----- Given data -----
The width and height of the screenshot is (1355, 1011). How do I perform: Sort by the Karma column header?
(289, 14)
-----
----- Given data -----
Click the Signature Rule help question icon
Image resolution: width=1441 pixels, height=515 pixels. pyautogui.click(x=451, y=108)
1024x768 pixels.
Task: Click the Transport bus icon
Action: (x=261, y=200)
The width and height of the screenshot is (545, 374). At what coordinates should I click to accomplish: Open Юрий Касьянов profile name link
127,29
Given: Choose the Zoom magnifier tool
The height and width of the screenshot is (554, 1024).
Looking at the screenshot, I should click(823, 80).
-----
Return, unchanged, the run of lines above that opens with the line containing "Click the Signature Rule help question icon" and closes with the line containing "Given: Choose the Zoom magnifier tool". Include both.

** Answer below **
Click the Signature Rule help question icon
Image resolution: width=1441 pixels, height=515 pixels. pyautogui.click(x=451, y=108)
1024x768 pixels.
Task: Click the Transport bus icon
Action: (x=261, y=200)
The width and height of the screenshot is (545, 374). At what coordinates should I click to accomplish: Open Юрий Касьянов profile name link
127,29
Given: Choose the Zoom magnifier tool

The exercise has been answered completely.